++++ SUPPLIED PASSAGE ++++

Stilting an Icon

Stilting an Icon

Pan Asian biographical play misses its mark on Anna May Wong

Hers was one of the most iconic looks in film history, while she, herself, uncannily remains the most instantly recognizable emblem of Asian womanhood. Was it those patent leather bangs perfectly framing that exotic face—get back, Louise Brooks!—her sinuous, ultra-feminine grace, or merely that euphonious name?

Whatever the reason, Anna May Wong (1905-61) continues to fascinate, with a slew of biographies and film revivals—the most recent being last year’s Piccadilly (1929), in which she had a rare starring role. Despite this, so little is really known about her. Elizabeth Wong’s play, “China Doll,” endeavors to make this ultimate symbol of Oriental inscrutability more knowable.

That the play fails so utterly is a real shame, as this potentially great subject would seem such fertile ground for an investigation of celebrity and, specifically, how racism entered into the picture. Wong takes her lead character, played by Rosanne Ma, from her humble Los Angeles beginnings as a laundryman’s daughter to her modest success in Hollywood, greater achievement in Europe, major career disappointment and eventual, solitary, alcoholic existence before her death, from a heart attack, at age 56.

++++ RECORDS FOR PROCESSING ++++

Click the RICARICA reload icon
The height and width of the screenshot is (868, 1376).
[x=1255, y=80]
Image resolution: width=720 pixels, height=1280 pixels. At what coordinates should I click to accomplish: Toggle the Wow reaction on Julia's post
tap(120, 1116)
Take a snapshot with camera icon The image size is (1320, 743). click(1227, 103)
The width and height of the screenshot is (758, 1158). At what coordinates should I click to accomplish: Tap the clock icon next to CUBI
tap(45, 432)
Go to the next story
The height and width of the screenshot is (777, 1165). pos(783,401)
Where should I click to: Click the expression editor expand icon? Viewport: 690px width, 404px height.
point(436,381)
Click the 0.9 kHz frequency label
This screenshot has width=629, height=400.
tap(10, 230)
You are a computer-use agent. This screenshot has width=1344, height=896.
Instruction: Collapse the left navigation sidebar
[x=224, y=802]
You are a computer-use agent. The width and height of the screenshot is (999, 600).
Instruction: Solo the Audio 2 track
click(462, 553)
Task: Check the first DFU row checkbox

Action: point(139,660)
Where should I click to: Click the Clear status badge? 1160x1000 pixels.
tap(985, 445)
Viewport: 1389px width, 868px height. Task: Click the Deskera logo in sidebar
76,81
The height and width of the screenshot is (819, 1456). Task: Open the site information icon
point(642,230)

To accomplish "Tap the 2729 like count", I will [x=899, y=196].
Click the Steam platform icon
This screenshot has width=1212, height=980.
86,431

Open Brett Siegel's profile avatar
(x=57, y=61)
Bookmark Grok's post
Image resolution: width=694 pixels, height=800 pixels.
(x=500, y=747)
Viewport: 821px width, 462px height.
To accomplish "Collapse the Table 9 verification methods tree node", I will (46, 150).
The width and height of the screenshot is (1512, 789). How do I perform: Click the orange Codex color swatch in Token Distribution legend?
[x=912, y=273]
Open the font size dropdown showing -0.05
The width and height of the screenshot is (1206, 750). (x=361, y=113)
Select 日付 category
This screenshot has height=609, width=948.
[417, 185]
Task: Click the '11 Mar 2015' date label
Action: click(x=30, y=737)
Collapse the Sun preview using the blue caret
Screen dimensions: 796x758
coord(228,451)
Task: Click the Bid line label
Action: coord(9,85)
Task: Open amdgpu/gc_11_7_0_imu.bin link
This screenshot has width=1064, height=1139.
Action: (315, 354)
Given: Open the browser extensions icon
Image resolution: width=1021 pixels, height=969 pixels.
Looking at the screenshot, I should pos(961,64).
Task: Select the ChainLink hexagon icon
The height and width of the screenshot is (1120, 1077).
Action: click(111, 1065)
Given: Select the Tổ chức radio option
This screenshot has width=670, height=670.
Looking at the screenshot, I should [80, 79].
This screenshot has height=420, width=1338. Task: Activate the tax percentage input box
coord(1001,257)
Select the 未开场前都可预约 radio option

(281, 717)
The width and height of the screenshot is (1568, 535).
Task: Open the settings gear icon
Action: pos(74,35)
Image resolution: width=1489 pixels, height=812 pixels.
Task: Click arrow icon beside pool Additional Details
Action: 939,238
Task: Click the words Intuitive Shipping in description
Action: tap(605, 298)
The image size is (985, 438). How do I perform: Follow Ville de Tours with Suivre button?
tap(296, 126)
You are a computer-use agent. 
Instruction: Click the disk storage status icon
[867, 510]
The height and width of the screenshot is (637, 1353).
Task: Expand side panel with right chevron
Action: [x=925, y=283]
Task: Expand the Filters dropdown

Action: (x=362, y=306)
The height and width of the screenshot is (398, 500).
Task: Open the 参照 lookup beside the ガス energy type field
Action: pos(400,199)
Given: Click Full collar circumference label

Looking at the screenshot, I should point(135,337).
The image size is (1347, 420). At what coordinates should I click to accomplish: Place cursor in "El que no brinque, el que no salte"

++++

> DIRECTIVES
a – Locate every line in the entries that contains the word "Where", and copy each of those lines.
b – Carry on writing the review of the Anna May Wong play from its last sentence.

> ANSWERS
a –
Where should I click to: Click the expression editor expand icon? Viewport: 690px width, 404px height.
Where should I click to: Click the Clear status badge? 1160x1000 pixels.

b –
Wong’s professional tragedy stemmed from her never being allowed to be cast as a Hollywood romantic lead and, in those racist times, breaking the rules by kissing a white actor. The last straw for her was when she was passed over for both leading roles in Irving Thalberg’s film rendering of Pearl Buck’s novel, “The Good Earth,” roles that were given to two Viennese actresses, Luise Rainer and Tilly Losch.

Movie star biography, especially when rendered for the stage, is always tricky to pull off. Indeed, the last successful attempt in memory was Claudia Shear’s seductive, clever Mae West pastiche, “Dirty Blonde.” Shear managed, via the use of vital, ancillary characters, to find a clever way into West’s story, thereby maintaining an essential, audience-involving sense of discovery, as well as fully serving the incandescent mystery and all-potent allure of her subject.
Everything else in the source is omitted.